Fault tolerance techniques and high availability with Starburst
Starburst creates modern open data lakehouse architectures and federates enterprise storage within a single point of access for big data analytics. Founded by Trino’s original developers, Starburst combines Trino’s high-performance SQL query engine with governance, optimization, and accessible enhancements into a scalable enterprise-grade solution.
Enterprise connectors: An ecosystem of over fifty connectors links your storage infrastructure into a unified access layer.
Granular access control: Role-based and attribute-based access controls let you limit access at the schema, table, column, and row levels.
Universal search and discovery: Find data objects, explore catalogs, and automatically integrate new tables.
Workload optimization in Starburst
Trino’s fault tolerance upgrades, as well as Starburst Warp Speed and Query Result Caching, comprise Starburst’s suite of workload optimization features.
Starburst Warp Speed uses smart indexing and caching to accelerate queries. Warp Speed evaluates new queries and automatically creates optimized indexes and caches and attaches them to each worker node. Since workers don’t have to look outside the cluster, they can run much faster.

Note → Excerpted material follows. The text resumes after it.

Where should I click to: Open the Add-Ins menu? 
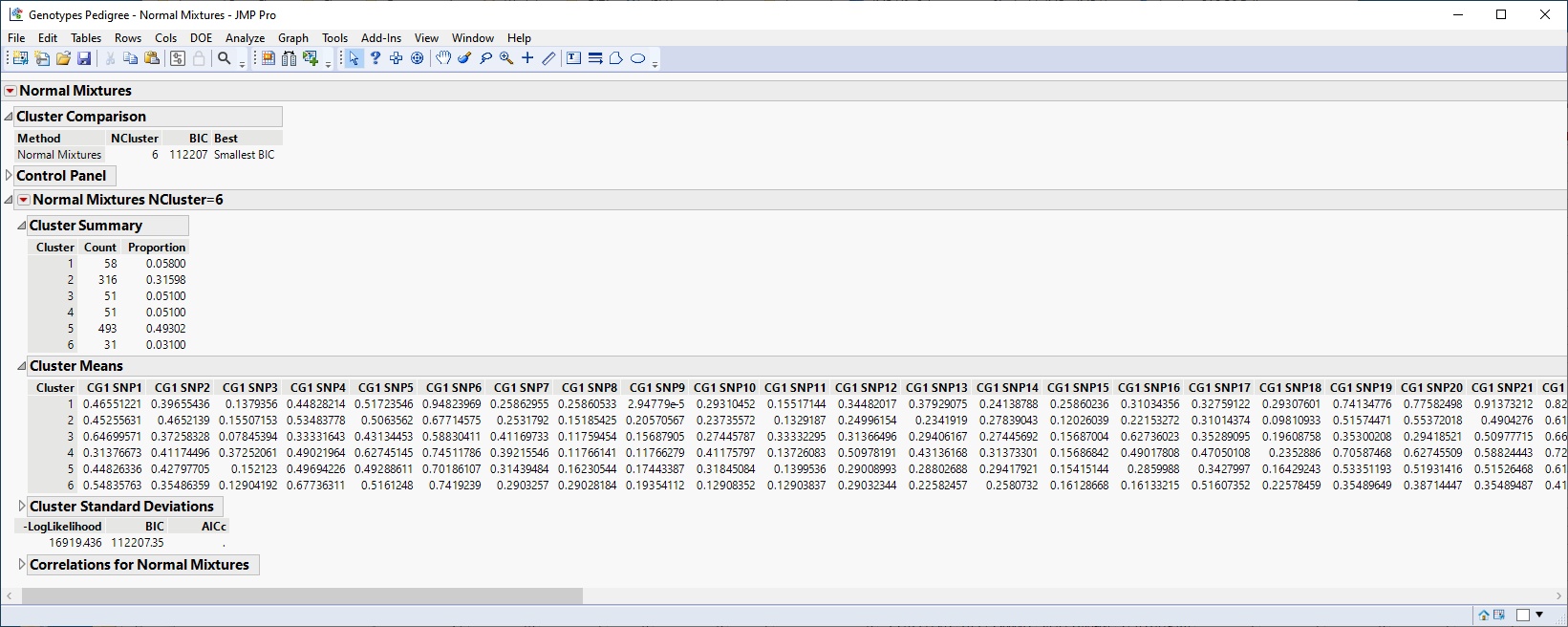[381, 38]
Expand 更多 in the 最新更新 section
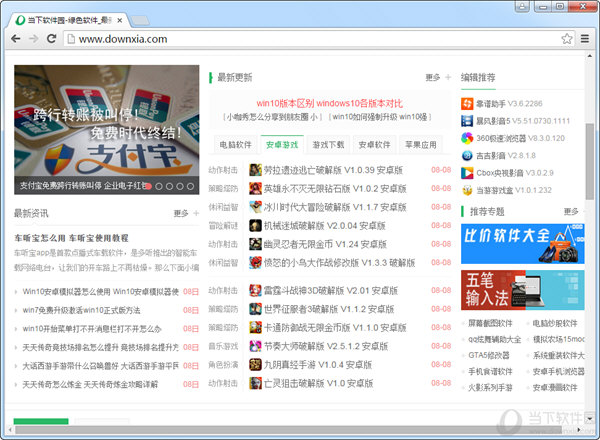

Query result caching further boosts query performance by temporarily storing results for reference by subsequent queries. Retrieving rather than re-calculating these results saves considerable time and resources.
Implementing Starburst fault-tolerant execution
Fault-tolerant execution is not enabled by default, as most analytics queries do not need it. You can quickly implement the feature in Starburst Galaxy and the Starburst Enterprise Platform.
Starburst Galaxy is our fully-managed, cloud-based analytics solution that provides a unified view of your storage infrastructure through an intuitive interface. Creating a fault-tolerant cluster in Starburst Galaxy is a simple four-step process:
- Click the Create cluster button.
- Add catalogs to the new cluster.
- Configure the cluster for your cloud storage provider.
- Select “Fault Tolerant” from the Execution Mode drop-down menu.
The Starburst Enterprise Platform is a self-managed solution for implementing a data lakehouse analytics platform in private clouds or data centers. Starburst’s taxonomy uses “exchange storage” to reference the external buffer that enables fault tolerance. An exchange manager service in the coordinator and worker nodes transfers data between those nodes and the exchange storage.
Implementing fault-tolerant execution in the Starburst Enterprise Platform does not share Galaxy’s point-and-click user experience but is nonetheless a straightforward process:
- Configure the exchange storage (for example, an AWS S3 bucket).
- Configure exchange management for the coordinator and worker nodes.
- Configure fault-tolerant execution for the coordinator and worker nodes.
- If using Kubernetes, redeploy your Starburst instance. Otherwise, restart the cluster.